Generally, every journal has an ambition to increase its IF. The higher it is, the more popular the journal is among authors. It suggests your paper might be cited more. Statistically, authors do cite papers from higher IF journals more. Nevertheless, the funding decision processes are increasingly disconnecting from the ‘numbers game’, thankfully. IF is only a number in the end. It posesses ceratin informational value, but it's hard to pinpoint and mainly serves the journals, not the authors. Mostly, also project proposal evaluation goes beyond it, as it should.
SBPR gives reviewers anonymity which can result in strange behavior sometimes. I have experienced it, and maybe you have too. Rejection of a paper despite it is clearly within the scope of a journal (with multiple papers on the same topic). Review comments lacking sense, or making it obvious the paper was not read properly. Even outright shady requests to cite one or more particular papers.
Obviously, bad players are a minority and get attention in any system. But hands down, few can say that they never experienced some oddity that ends up delaying the publication of a paper by months. Which can be disenchanting to say the least.

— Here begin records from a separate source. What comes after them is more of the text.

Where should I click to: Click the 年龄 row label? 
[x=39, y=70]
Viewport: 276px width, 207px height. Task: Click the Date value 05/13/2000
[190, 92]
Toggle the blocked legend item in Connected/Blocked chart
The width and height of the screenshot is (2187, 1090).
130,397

Especially the earlier one is on an academic career path.
IF of a journal grows as more papers published in it get cited. Maintaining IF takes preventing papers one can guess would get cited less from being published. Based on less known authors, less known universities, research institutions.. The signs are cumulative and easy to hash out.
With the explosion of papers published in the 20th century, preventing papers from being published likely became a bigger task than letting the potentially high-citation papers through. Leading to increasing frequency of the behavior mentioned above. This is something felt more by junior researchers and / or researchers who are not the top of their field.

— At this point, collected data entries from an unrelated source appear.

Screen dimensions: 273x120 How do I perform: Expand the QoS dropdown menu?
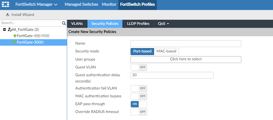point(163,24)
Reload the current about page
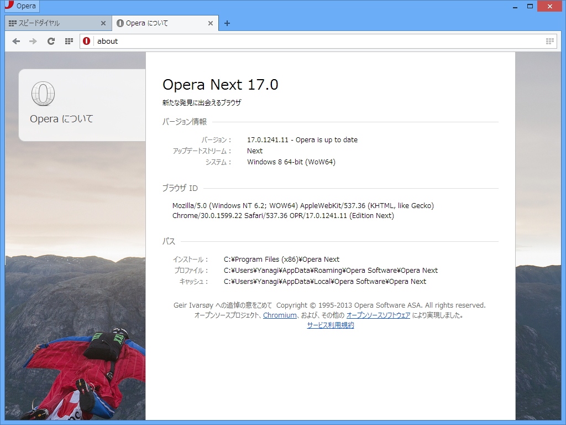566x425 pixels. point(51,41)
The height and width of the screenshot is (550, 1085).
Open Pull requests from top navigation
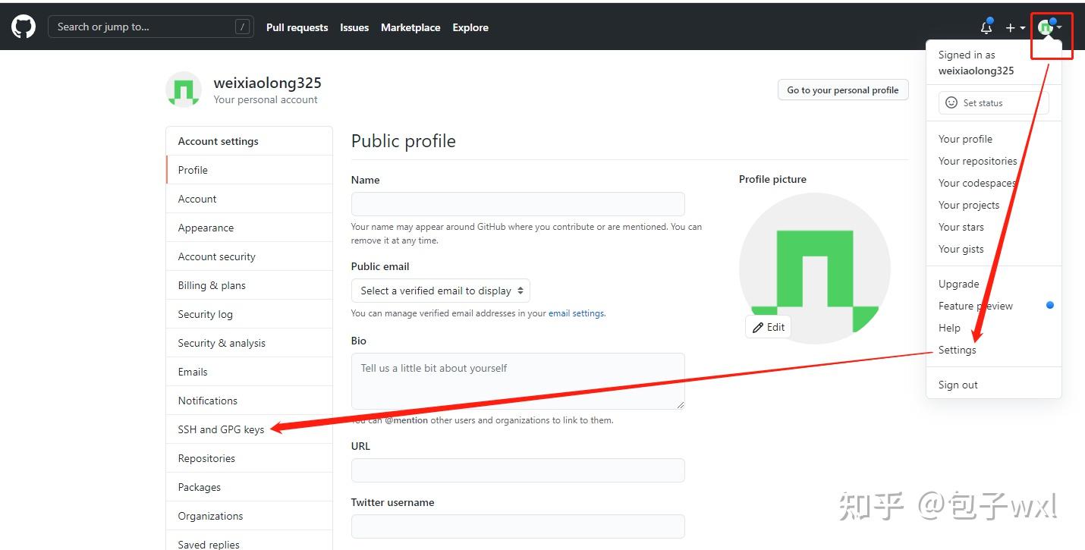(x=297, y=27)
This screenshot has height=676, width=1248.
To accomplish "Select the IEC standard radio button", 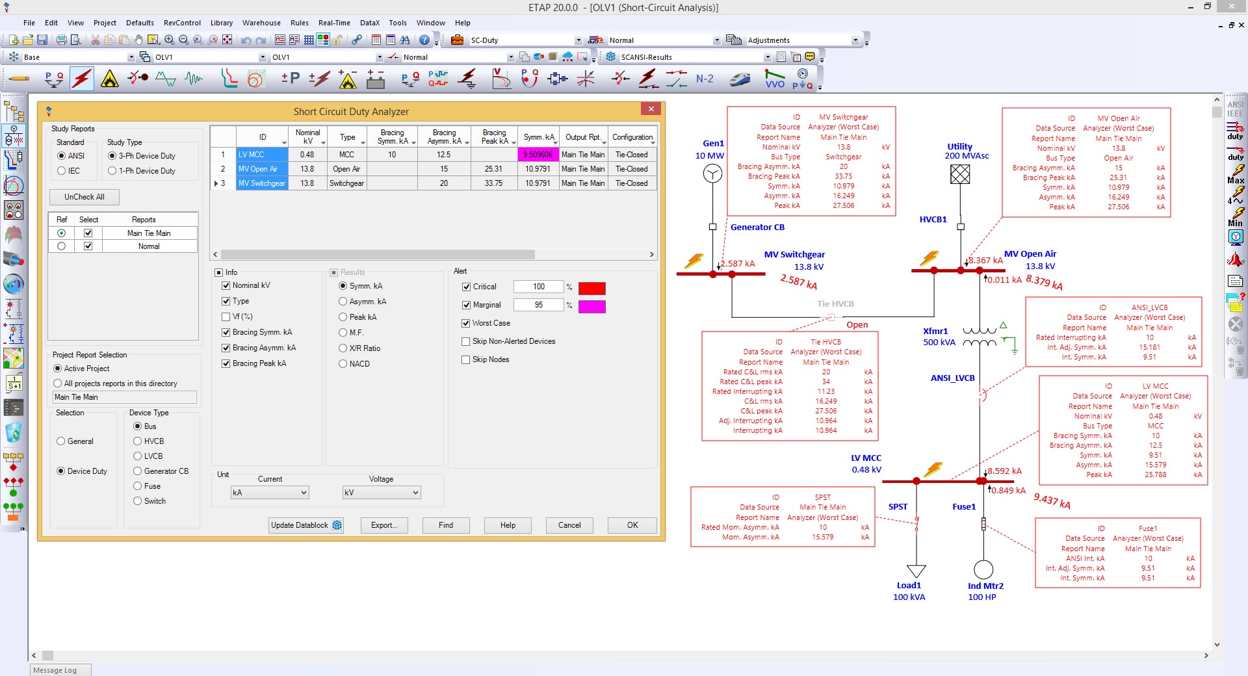I will [x=62, y=171].
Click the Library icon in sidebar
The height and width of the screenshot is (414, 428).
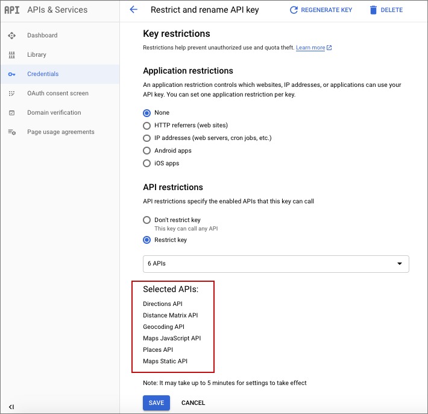[x=11, y=55]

The filtering of ‘sub-standard’ papers is a necessary editorial duty. But the amount of publication output is causing the system to tip more towards the ill conditioned state. How to get out of the downward spiral?
For example by embracing open peer review, making the publishing process completely transparent. Openness nurtures caution when writing a review and minimizes cases when reviewers can get away with unreasonable rejections or reviews. Can you be critical when not anonymous? Of course, physics, logic, and facts can be communicated in a dry, matter-of-factual way. It takes more effort, but think about your research group meetings for example. You make an effort to express your criticism in a way that the receiver takes the best out of it. Why should it be different when reviewing papers written by others? Research is not a zero-sum game, if someone is publishing a paper on a topic you are working on, it doesn’t invalidate your work.

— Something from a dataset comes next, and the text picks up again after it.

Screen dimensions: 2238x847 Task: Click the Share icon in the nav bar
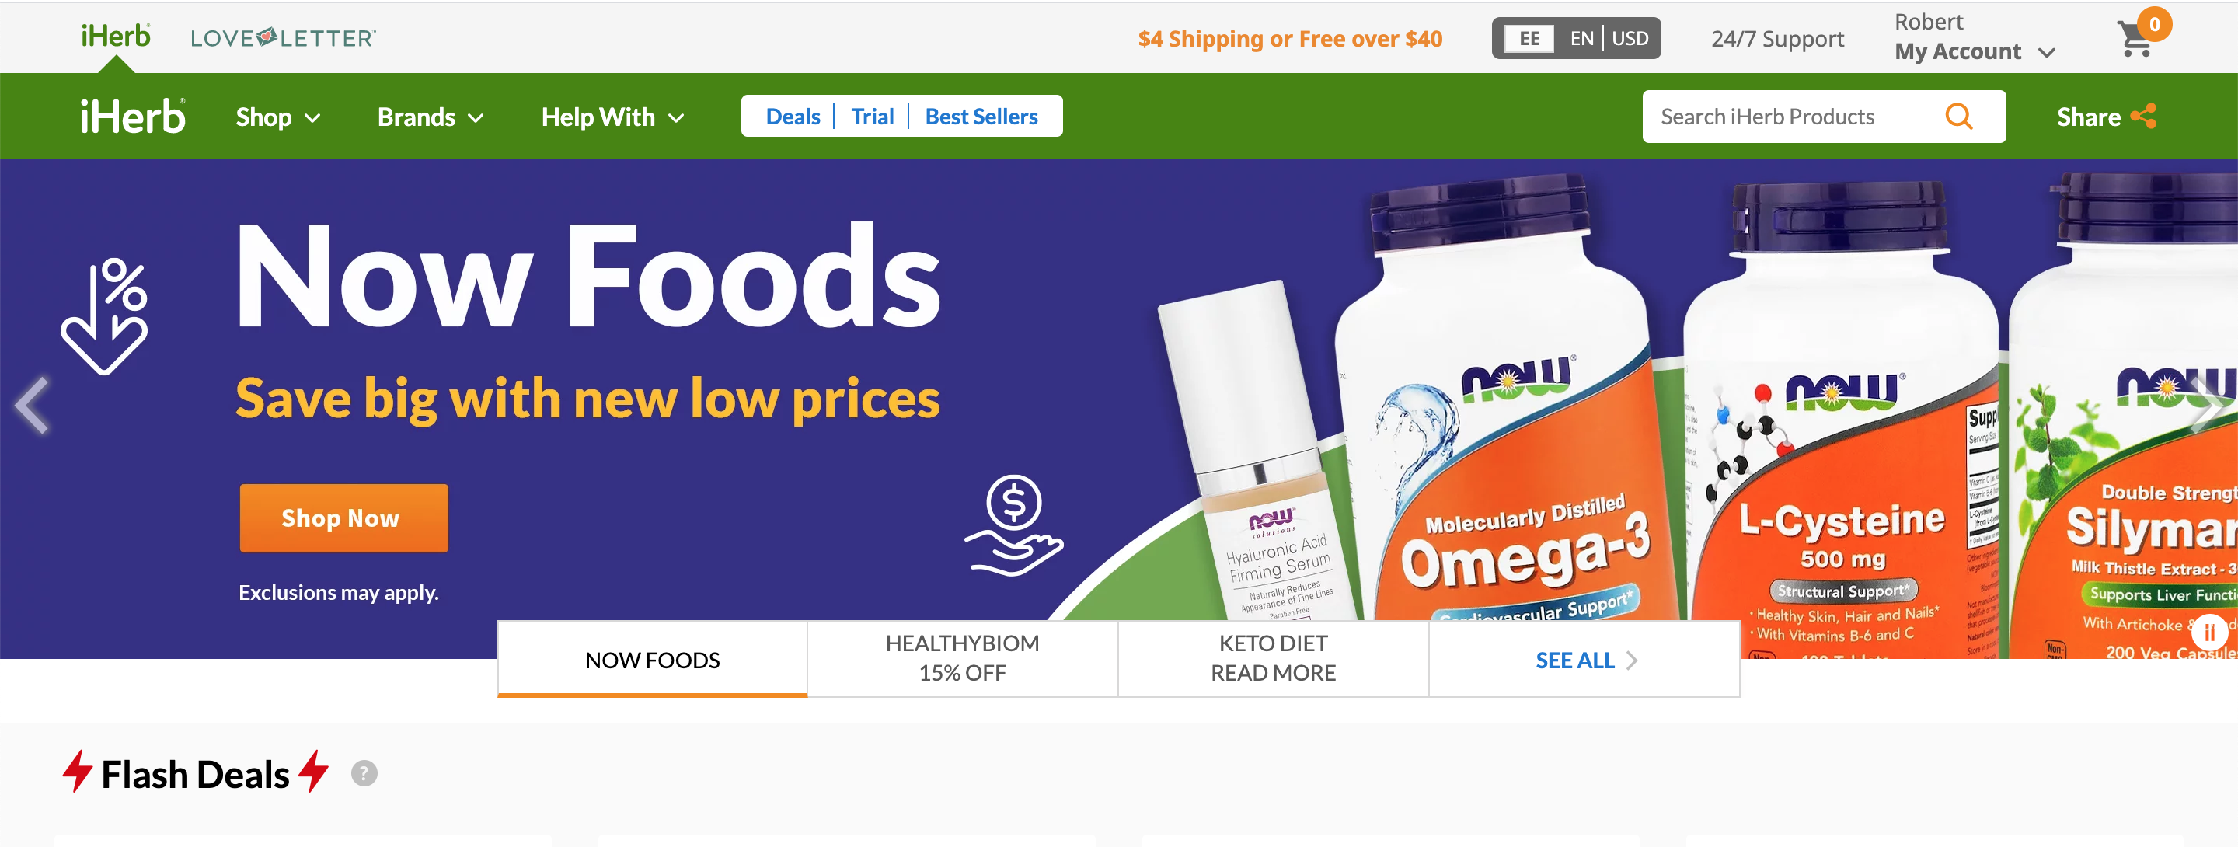2143,116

The worry that the authors of the paper one publicly reviews will retaliate in the future is somewhat logical, but unfounded. If the criticism is communicated with manners and civility, there is no reason to worry. Just as in research group meetings. Even if a reviewer of your paper is someone who’s paper you reviewed in an open peer review process in the past and they are clearly retaliating, the solution is very simple. Authors can ask for replacing the reviewer providing both, the past review they did and the comments they’re getting now. On that basis it is easy to conclude possible bias and assign the review to someone else.
This also requires adoption of the ‘let’s help authors publish a great paper’ approach rather than ‘let’s see how we can turn this down.’ The ambition to maintain and grow IF is in direct contradiction to this mindset, though. Given that the tenure decision processes at universities are increasingly embracing the narrative criteria over numerical measures, hopefully the IF importance will fade into oblivion. Eventually, IF should be called Journal Vector instead, because it does not really speak of an impact your paper can / does have.
A resistance to dismantling IF can come from those directly benefiting from it - the publishers, owners of journals, etc. Academics, authors, editors, reviewers.. They essentially get nothing from high or low IF of a journal they are involved in. Beyond filtering the sub-nominal quality papers, editorial work should be motivated by helping the authors. Let the IF go.